▶ **YOUR OBJECTIVE**
Your answer should be an exact copy of the listing.

INFORMATION below:

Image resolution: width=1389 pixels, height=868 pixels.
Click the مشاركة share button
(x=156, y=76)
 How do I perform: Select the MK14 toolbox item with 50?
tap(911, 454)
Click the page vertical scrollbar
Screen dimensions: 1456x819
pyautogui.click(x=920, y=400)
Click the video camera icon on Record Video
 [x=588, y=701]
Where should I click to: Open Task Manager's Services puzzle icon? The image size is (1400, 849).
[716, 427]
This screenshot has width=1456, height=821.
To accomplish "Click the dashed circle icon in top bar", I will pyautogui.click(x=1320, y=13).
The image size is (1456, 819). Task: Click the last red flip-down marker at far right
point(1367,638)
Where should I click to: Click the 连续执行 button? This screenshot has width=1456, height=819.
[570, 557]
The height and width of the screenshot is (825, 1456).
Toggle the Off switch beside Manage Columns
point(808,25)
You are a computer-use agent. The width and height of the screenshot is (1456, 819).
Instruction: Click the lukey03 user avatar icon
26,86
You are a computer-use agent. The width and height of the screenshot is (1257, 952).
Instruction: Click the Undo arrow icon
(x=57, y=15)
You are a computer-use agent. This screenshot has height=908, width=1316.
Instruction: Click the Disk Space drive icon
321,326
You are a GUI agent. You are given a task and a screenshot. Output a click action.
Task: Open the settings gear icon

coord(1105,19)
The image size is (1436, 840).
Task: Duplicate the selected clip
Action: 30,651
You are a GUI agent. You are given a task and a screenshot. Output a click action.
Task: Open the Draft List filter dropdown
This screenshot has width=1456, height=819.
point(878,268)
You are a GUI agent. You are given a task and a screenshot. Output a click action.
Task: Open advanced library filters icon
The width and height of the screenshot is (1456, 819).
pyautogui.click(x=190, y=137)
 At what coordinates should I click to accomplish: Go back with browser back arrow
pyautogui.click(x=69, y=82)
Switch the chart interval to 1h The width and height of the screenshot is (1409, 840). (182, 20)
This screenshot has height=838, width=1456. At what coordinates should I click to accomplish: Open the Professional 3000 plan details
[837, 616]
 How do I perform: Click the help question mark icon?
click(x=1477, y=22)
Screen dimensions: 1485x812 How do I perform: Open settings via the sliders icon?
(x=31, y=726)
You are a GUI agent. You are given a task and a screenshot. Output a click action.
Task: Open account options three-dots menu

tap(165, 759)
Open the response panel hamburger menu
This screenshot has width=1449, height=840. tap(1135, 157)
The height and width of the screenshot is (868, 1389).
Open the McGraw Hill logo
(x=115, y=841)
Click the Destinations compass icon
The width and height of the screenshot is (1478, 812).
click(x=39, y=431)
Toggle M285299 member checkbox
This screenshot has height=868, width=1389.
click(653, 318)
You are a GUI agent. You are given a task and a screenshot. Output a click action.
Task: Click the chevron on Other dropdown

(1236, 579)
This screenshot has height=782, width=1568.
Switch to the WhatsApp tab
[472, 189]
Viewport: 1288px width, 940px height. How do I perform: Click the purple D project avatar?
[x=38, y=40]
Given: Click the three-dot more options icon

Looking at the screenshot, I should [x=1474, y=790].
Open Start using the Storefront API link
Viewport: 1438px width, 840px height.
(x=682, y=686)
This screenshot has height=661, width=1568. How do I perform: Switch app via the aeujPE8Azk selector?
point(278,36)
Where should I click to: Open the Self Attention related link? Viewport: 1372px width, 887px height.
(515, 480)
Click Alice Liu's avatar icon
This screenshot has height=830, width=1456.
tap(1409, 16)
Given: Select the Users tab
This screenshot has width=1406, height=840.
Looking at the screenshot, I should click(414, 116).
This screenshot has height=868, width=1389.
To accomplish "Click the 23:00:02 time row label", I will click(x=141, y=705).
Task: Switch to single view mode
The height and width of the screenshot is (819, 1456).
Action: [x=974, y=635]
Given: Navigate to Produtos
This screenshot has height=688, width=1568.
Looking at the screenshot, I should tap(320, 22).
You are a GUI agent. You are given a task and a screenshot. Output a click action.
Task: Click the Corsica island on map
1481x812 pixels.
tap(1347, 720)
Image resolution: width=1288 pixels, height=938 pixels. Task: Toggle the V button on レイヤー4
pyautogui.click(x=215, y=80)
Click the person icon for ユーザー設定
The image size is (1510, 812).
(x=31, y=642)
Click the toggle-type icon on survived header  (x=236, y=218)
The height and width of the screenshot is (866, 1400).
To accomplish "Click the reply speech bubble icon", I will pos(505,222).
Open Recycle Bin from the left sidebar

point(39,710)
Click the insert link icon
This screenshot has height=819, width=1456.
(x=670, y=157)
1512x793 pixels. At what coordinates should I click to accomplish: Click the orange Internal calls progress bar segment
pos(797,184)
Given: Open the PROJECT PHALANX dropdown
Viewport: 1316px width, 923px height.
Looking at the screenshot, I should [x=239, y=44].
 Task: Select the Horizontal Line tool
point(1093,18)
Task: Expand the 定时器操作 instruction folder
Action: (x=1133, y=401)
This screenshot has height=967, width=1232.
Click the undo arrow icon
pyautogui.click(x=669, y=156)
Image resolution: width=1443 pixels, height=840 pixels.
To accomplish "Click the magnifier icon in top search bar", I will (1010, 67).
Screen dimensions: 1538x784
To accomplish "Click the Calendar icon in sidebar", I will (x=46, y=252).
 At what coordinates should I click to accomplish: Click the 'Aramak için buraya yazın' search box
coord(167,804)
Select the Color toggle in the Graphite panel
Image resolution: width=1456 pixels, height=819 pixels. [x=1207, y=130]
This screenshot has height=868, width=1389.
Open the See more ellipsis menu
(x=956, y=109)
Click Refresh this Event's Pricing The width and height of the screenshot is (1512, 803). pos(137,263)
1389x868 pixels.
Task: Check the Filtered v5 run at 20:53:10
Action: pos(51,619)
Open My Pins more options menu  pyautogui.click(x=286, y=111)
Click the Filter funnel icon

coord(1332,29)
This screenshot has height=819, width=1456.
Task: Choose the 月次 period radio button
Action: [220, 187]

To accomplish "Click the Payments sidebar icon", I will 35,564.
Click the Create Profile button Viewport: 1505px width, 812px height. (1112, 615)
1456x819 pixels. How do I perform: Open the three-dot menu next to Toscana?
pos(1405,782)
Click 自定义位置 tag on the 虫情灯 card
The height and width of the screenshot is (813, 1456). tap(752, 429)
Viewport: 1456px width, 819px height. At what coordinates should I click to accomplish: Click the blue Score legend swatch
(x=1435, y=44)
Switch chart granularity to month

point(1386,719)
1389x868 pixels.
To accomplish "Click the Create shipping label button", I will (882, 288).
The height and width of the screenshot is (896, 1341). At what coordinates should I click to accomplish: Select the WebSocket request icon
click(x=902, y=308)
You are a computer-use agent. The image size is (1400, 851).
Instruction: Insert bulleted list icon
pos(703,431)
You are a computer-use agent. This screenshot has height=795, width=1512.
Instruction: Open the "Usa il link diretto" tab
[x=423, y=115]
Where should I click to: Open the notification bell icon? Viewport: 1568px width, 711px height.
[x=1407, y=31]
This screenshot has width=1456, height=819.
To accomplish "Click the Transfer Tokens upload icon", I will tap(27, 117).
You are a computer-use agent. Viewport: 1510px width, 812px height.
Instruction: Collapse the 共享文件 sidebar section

End of INFORMATION.

▶ **TASK RESULT**
Image resolution: width=1389 pixels, height=868 pixels.
Click the مشاركة share button
(x=156, y=76)
 How do I perform: Select the MK14 toolbox item with 50?
tap(911, 454)
Click the page vertical scrollbar
Screen dimensions: 1456x819
pyautogui.click(x=920, y=400)
Click the video camera icon on Record Video
 [x=588, y=701]
Where should I click to: Open Task Manager's Services puzzle icon? The image size is (1400, 849).
[716, 427]
This screenshot has width=1456, height=821.
To accomplish "Click the dashed circle icon in top bar", I will pyautogui.click(x=1320, y=13).
The image size is (1456, 819). Task: Click the last red flip-down marker at far right
point(1367,638)
Where should I click to: Click the 连续执行 button? This screenshot has width=1456, height=819.
[570, 557]
The height and width of the screenshot is (825, 1456).
Toggle the Off switch beside Manage Columns
point(808,25)
You are a computer-use agent. The width and height of the screenshot is (1456, 819).
Instruction: Click the lukey03 user avatar icon
26,86
You are a computer-use agent. The width and height of the screenshot is (1257, 952).
Instruction: Click the Undo arrow icon
(x=57, y=15)
You are a computer-use agent. This screenshot has height=908, width=1316.
Instruction: Click the Disk Space drive icon
321,326
You are a GUI agent. You are given a task and a screenshot. Output a click action.
Task: Open the settings gear icon

coord(1105,19)
The image size is (1436, 840).
Task: Duplicate the selected clip
Action: 30,651
You are a GUI agent. You are given a task and a screenshot. Output a click action.
Task: Open the Draft List filter dropdown
This screenshot has width=1456, height=819.
point(878,268)
You are a GUI agent. You are given a task and a screenshot. Output a click action.
Task: Open advanced library filters icon
The width and height of the screenshot is (1456, 819).
pyautogui.click(x=190, y=137)
 At what coordinates should I click to accomplish: Go back with browser back arrow
pyautogui.click(x=69, y=82)
Switch the chart interval to 1h The width and height of the screenshot is (1409, 840). (182, 20)
This screenshot has height=838, width=1456. At what coordinates should I click to accomplish: Open the Professional 3000 plan details
[837, 616]
 How do I perform: Click the help question mark icon?
click(x=1477, y=22)
Screen dimensions: 1485x812 How do I perform: Open settings via the sliders icon?
(x=31, y=726)
You are a GUI agent. You are given a task and a screenshot. Output a click action.
Task: Open account options three-dots menu

tap(165, 759)
Open the response panel hamburger menu
This screenshot has width=1449, height=840. tap(1135, 157)
The height and width of the screenshot is (868, 1389).
Open the McGraw Hill logo
(x=115, y=841)
Click the Destinations compass icon
The width and height of the screenshot is (1478, 812).
click(x=39, y=431)
Toggle M285299 member checkbox
This screenshot has height=868, width=1389.
click(653, 318)
You are a GUI agent. You are given a task and a screenshot. Output a click action.
Task: Click the chevron on Other dropdown

(1236, 579)
This screenshot has height=782, width=1568.
Switch to the WhatsApp tab
[472, 189]
Viewport: 1288px width, 940px height. How do I perform: Click the purple D project avatar?
[x=38, y=40]
Given: Click the three-dot more options icon

Looking at the screenshot, I should [x=1474, y=790].
Open Start using the Storefront API link
Viewport: 1438px width, 840px height.
(x=682, y=686)
This screenshot has height=661, width=1568. How do I perform: Switch app via the aeujPE8Azk selector?
point(278,36)
Where should I click to: Open the Self Attention related link? Viewport: 1372px width, 887px height.
(515, 480)
Click Alice Liu's avatar icon
This screenshot has height=830, width=1456.
tap(1409, 16)
Given: Select the Users tab
This screenshot has width=1406, height=840.
Looking at the screenshot, I should click(414, 116).
This screenshot has height=868, width=1389.
To accomplish "Click the 23:00:02 time row label", I will click(x=141, y=705).
Task: Switch to single view mode
The height and width of the screenshot is (819, 1456).
Action: [x=974, y=635]
Given: Navigate to Produtos
This screenshot has height=688, width=1568.
Looking at the screenshot, I should tap(320, 22).
You are a GUI agent. You are given a task and a screenshot. Output a click action.
Task: Click the Corsica island on map
1481x812 pixels.
tap(1347, 720)
Image resolution: width=1288 pixels, height=938 pixels. Task: Toggle the V button on レイヤー4
pyautogui.click(x=215, y=80)
Click the person icon for ユーザー設定
The image size is (1510, 812).
(x=31, y=642)
Click the toggle-type icon on survived header  (x=236, y=218)
The height and width of the screenshot is (866, 1400).
To accomplish "Click the reply speech bubble icon", I will pos(505,222).
Open Recycle Bin from the left sidebar

point(39,710)
Click the insert link icon
This screenshot has height=819, width=1456.
(x=670, y=157)
1512x793 pixels. At what coordinates should I click to accomplish: Click the orange Internal calls progress bar segment
pos(797,184)
Given: Open the PROJECT PHALANX dropdown
Viewport: 1316px width, 923px height.
Looking at the screenshot, I should [x=239, y=44].
 Task: Select the Horizontal Line tool
point(1093,18)
Task: Expand the 定时器操作 instruction folder
Action: (x=1133, y=401)
This screenshot has height=967, width=1232.
Click the undo arrow icon
pyautogui.click(x=669, y=156)
Image resolution: width=1443 pixels, height=840 pixels.
To accomplish "Click the magnifier icon in top search bar", I will (1010, 67).
Screen dimensions: 1538x784
To accomplish "Click the Calendar icon in sidebar", I will (x=46, y=252).
 At what coordinates should I click to accomplish: Click the 'Aramak için buraya yazın' search box
coord(167,804)
Select the Color toggle in the Graphite panel
Image resolution: width=1456 pixels, height=819 pixels. [x=1207, y=130]
This screenshot has height=868, width=1389.
Open the See more ellipsis menu
(x=956, y=109)
Click Refresh this Event's Pricing The width and height of the screenshot is (1512, 803). pos(137,263)
1389x868 pixels.
Task: Check the Filtered v5 run at 20:53:10
Action: pos(51,619)
Open My Pins more options menu  pyautogui.click(x=286, y=111)
Click the Filter funnel icon

coord(1332,29)
This screenshot has height=819, width=1456.
Task: Choose the 月次 period radio button
Action: [220, 187]

To accomplish "Click the Payments sidebar icon", I will 35,564.
Click the Create Profile button Viewport: 1505px width, 812px height. (1112, 615)
1456x819 pixels. How do I perform: Open the three-dot menu next to Toscana?
pos(1405,782)
Click 自定义位置 tag on the 虫情灯 card
The height and width of the screenshot is (813, 1456). tap(752, 429)
Viewport: 1456px width, 819px height. At what coordinates should I click to accomplish: Click the blue Score legend swatch
(x=1435, y=44)
Switch chart granularity to month

point(1386,719)
1389x868 pixels.
To accomplish "Click the Create shipping label button", I will (882, 288).
The height and width of the screenshot is (896, 1341). At what coordinates should I click to accomplish: Select the WebSocket request icon
click(x=902, y=308)
You are a computer-use agent. The image size is (1400, 851).
Instruction: Insert bulleted list icon
pos(703,431)
You are a computer-use agent. This screenshot has height=795, width=1512.
Instruction: Open the "Usa il link diretto" tab
[x=423, y=115]
Where should I click to: Open the notification bell icon? Viewport: 1568px width, 711px height.
[x=1407, y=31]
This screenshot has width=1456, height=819.
To accomplish "Click the Transfer Tokens upload icon", I will tap(27, 117).
You are a computer-use agent. Viewport: 1510px width, 812px height.
Instruction: Collapse the 共享文件 sidebar section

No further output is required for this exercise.